[Material to process]

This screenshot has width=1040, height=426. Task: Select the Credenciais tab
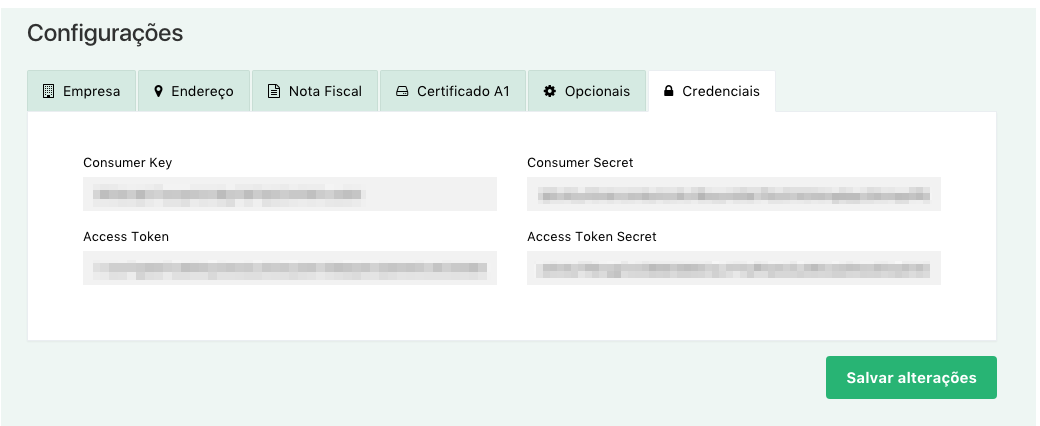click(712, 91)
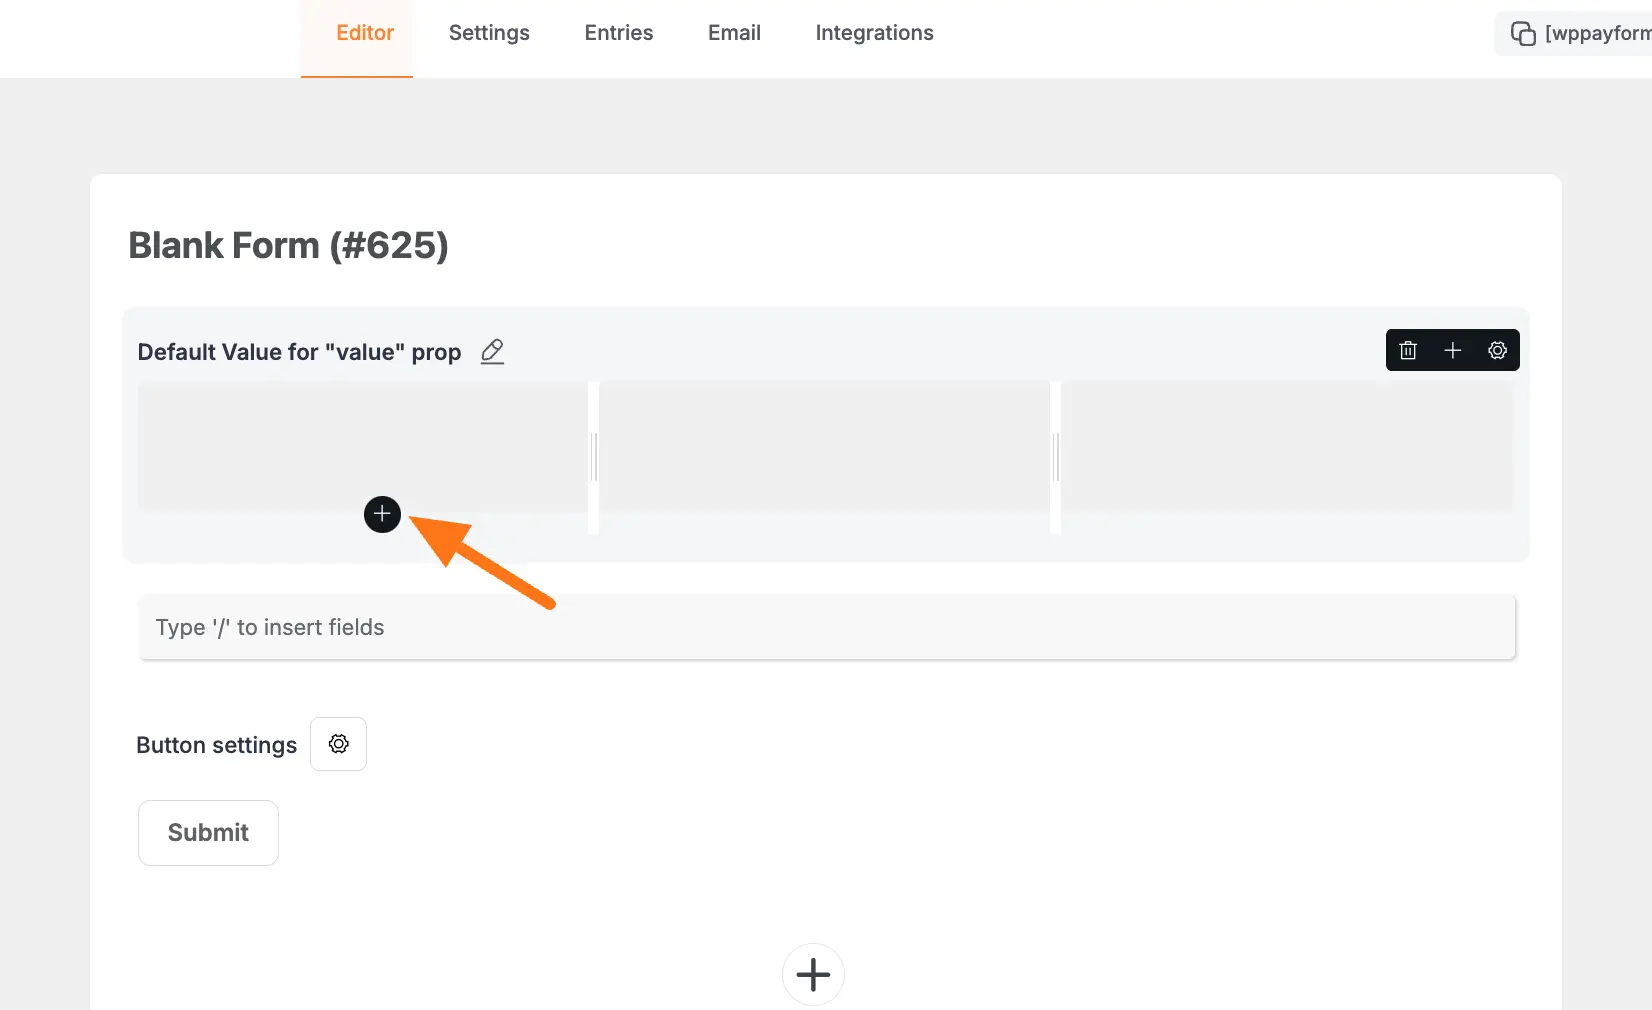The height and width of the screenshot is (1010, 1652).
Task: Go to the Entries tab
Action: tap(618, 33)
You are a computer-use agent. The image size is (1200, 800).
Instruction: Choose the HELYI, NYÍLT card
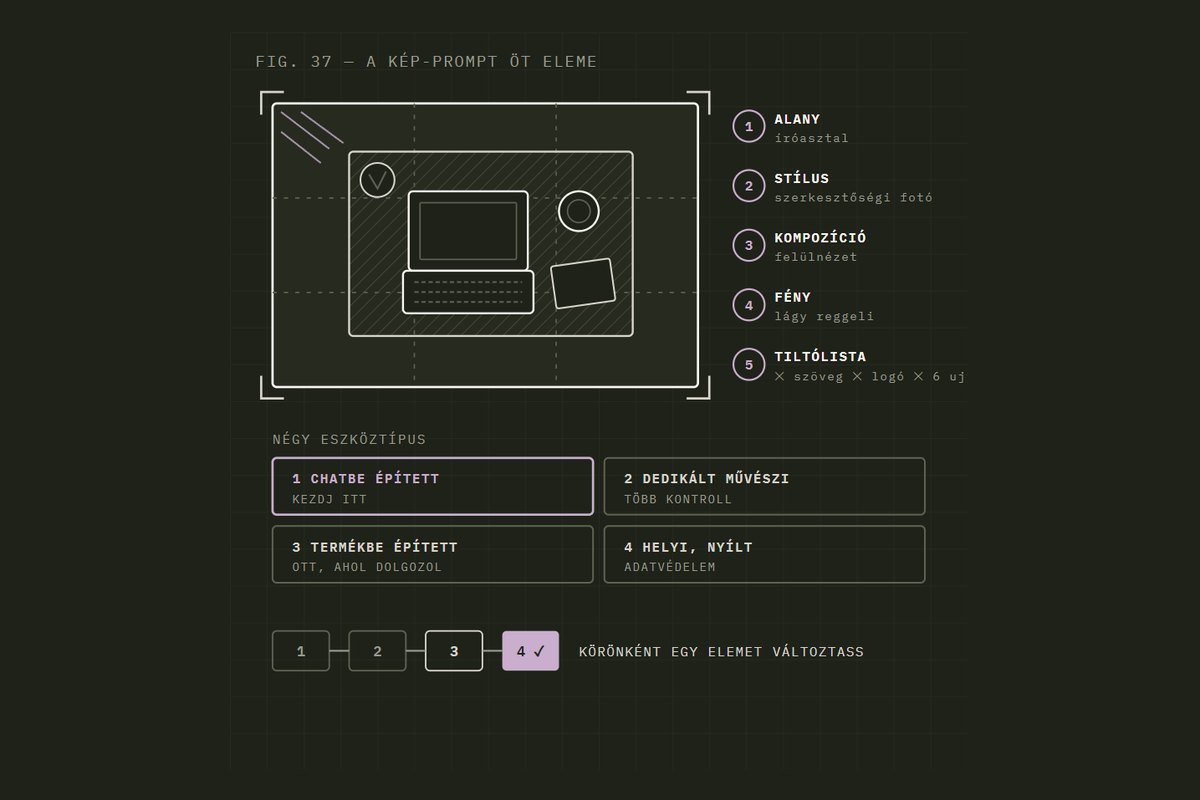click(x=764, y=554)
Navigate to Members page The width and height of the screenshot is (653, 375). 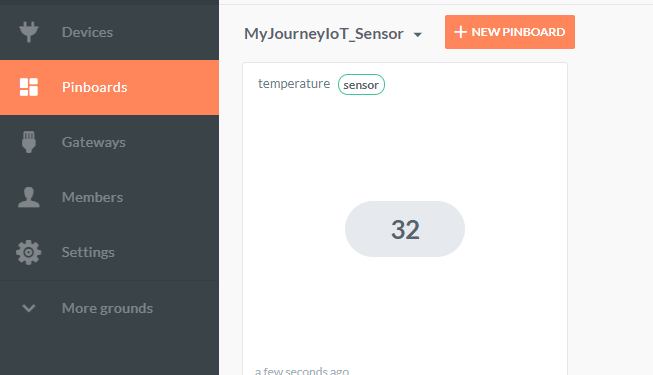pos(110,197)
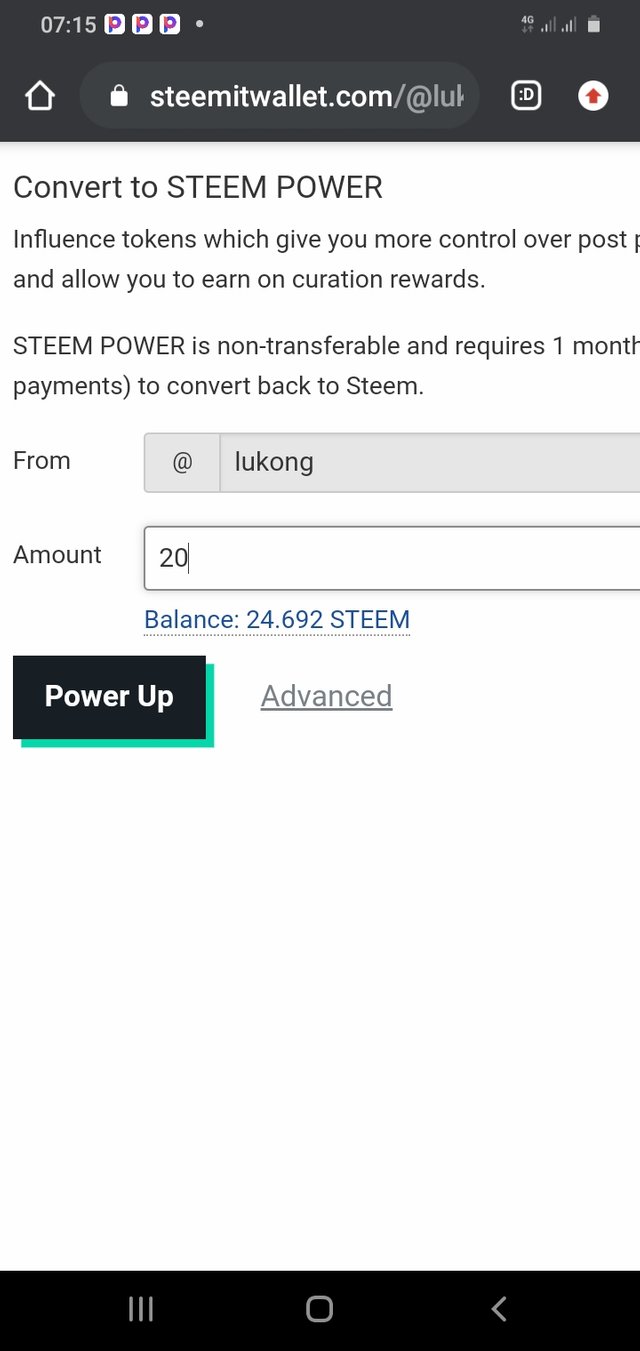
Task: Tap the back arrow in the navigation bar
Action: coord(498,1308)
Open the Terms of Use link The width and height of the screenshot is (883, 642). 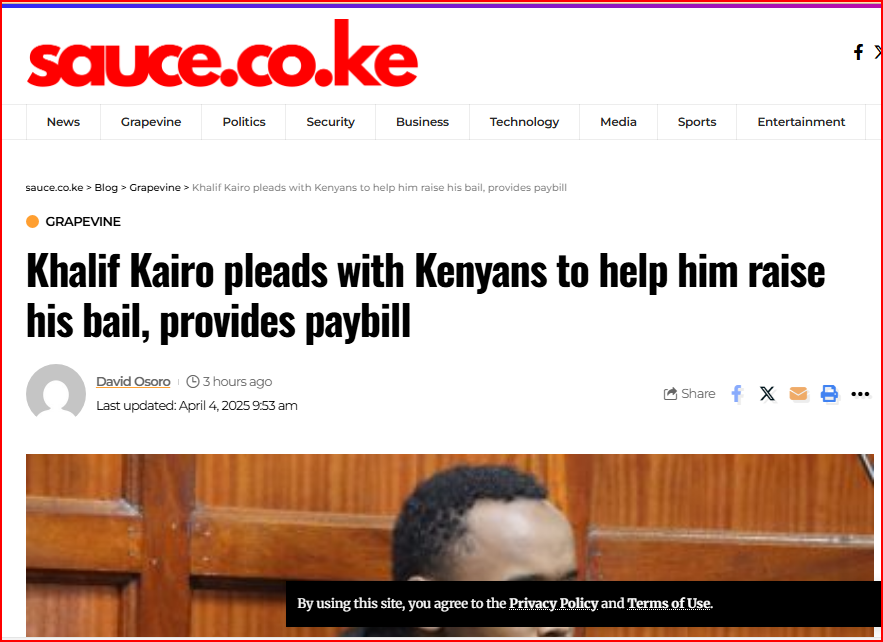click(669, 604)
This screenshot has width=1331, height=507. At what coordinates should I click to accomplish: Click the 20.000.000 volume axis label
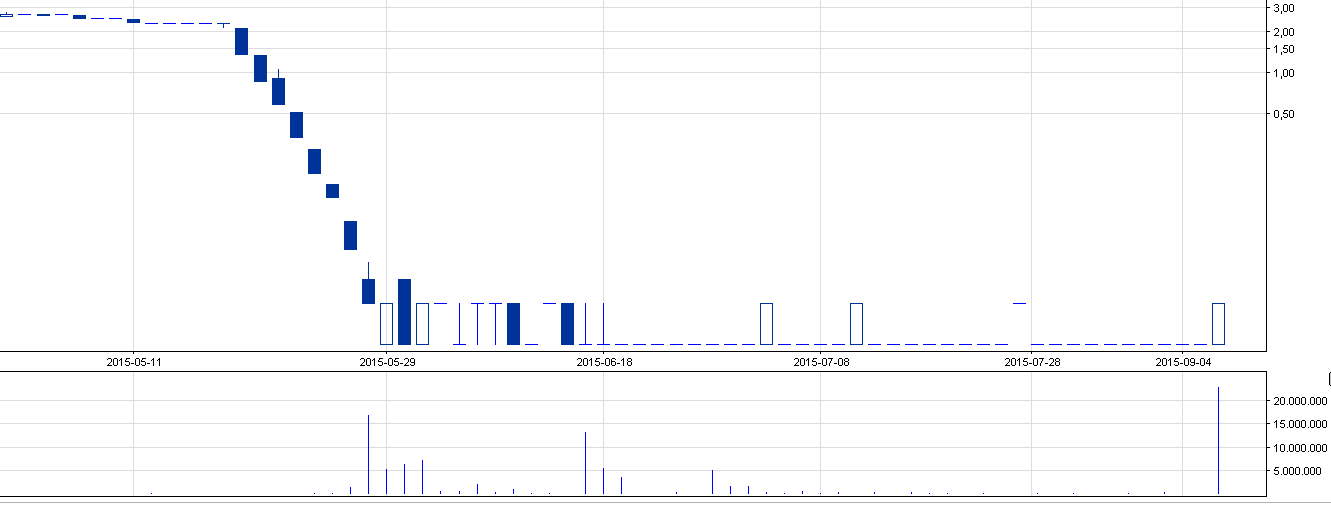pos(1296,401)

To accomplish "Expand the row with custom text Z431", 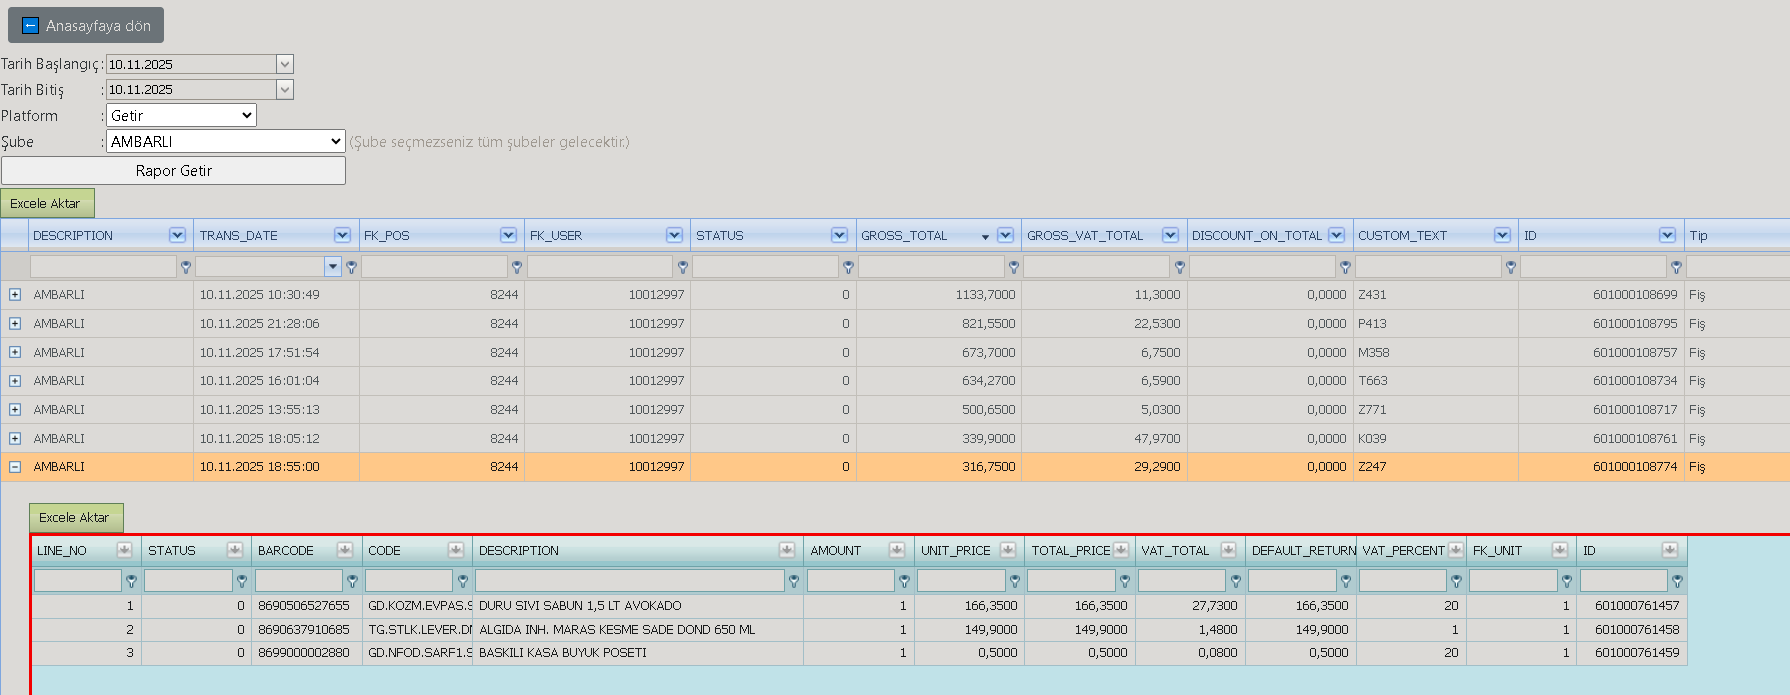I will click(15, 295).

[/Material to process]

## Work to complete
Only the lines from the beginning of the records through the line bearing "You are a computer-use" belong in the answer, copied word for word with pictures left out.

## Solution for this task
This screenshot has width=1040, height=426. Task: Select the Credenciais tab
click(712, 91)
The height and width of the screenshot is (1010, 1652).
Task: Go to the Entries tab
Action: tap(618, 33)
You are a computer-use agent. The image size is (1200, 800).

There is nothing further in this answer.